Why Iran won’t ditch the dollar soon

Al-Monitor | Alireza Ramezani: The Central Bank of Iran (CBI) has for some time been working on a plan to stop using the US dollar in its financial reports. In a program aired on Iranian state television Jan. 28, CBI Gov. Valiollah Seif vowed that the regulator would no longer use the US currency in its reports starting with the Iranian fiscal year that began March 21. Yet there is no news of an actual change in policy. Indeed, analysts believe that even if the Central Bank is serious about dropping the dollar, the transition process will not go as smoothly as envisaged.

Forbes warned in a January report that the CBI’s decision to phase out the dollar could add a degree of currency risk and volatility. The Iranian economy is not in good shape and any currency shock could jeopardize a fragile recovery and ruin the minor achievements of the monetary regulator in controlling prices over the past few years.

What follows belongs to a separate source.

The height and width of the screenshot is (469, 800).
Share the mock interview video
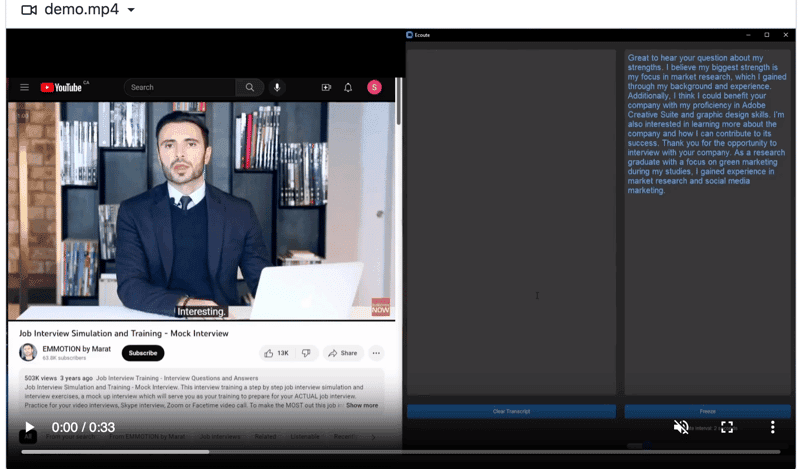tap(342, 353)
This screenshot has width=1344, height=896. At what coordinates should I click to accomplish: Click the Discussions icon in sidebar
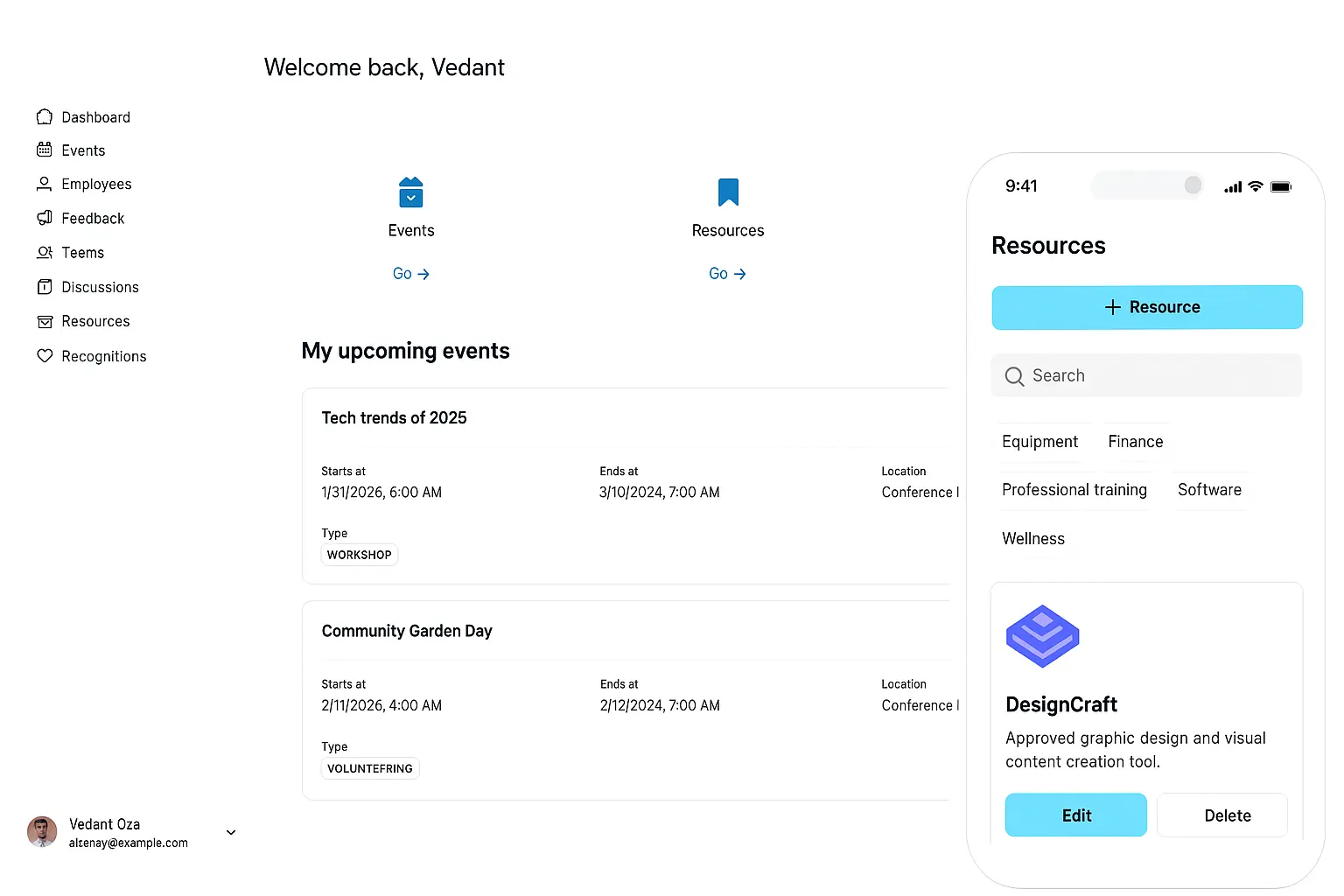45,287
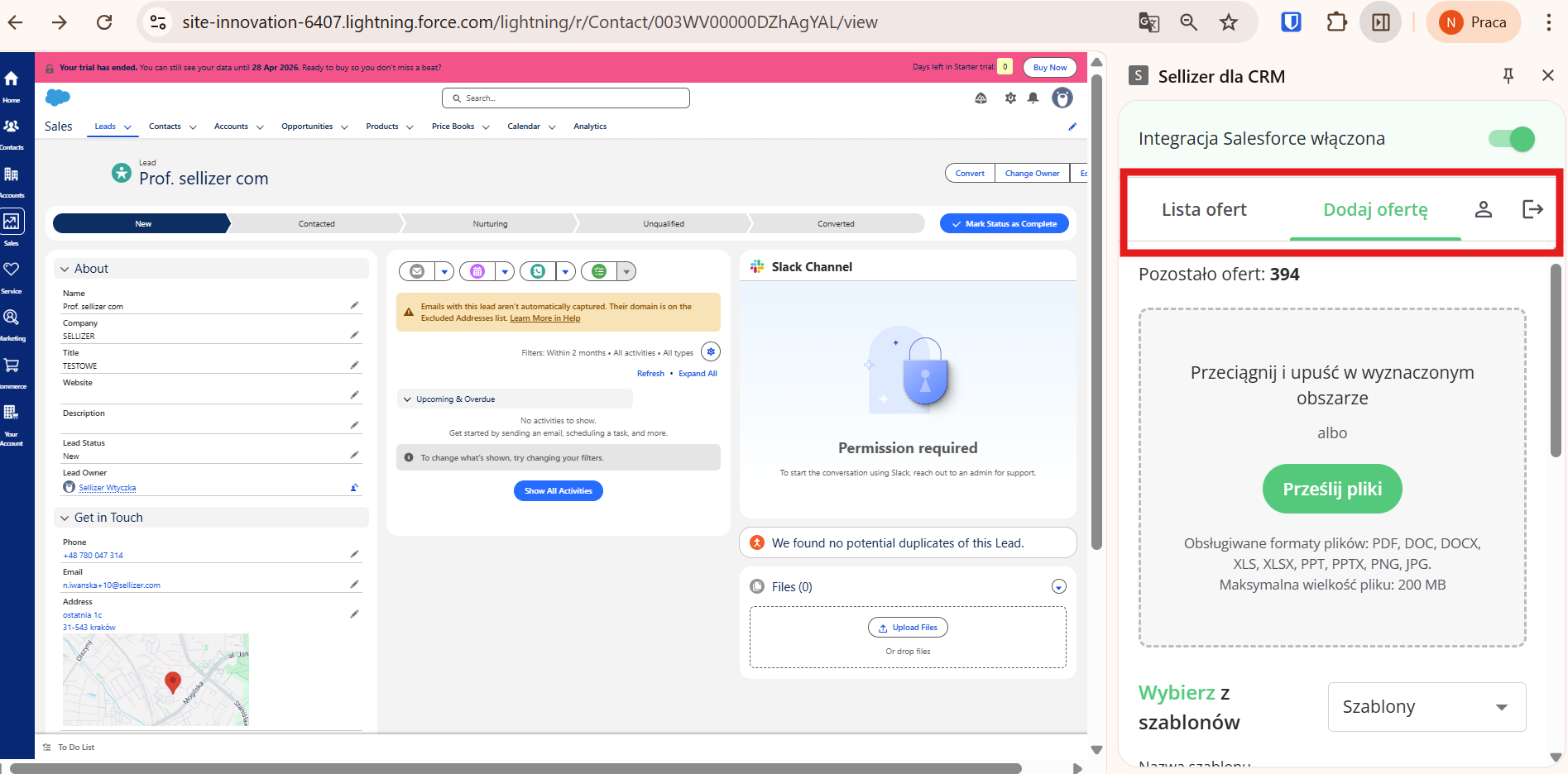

This is particularly the case since crude oil, Iran’s main export, is priced in dollars.

Many argue that it could be complicated for the Iranian government to switch its reporting to another currency since billions of dollars in government revenue are generated from oil exports. The CBI disagrees with the notion that it would face problems when it comes to reporting in another currency, but it does not conceal its fear of economic chaos should the dollar be replaced in a short span of time.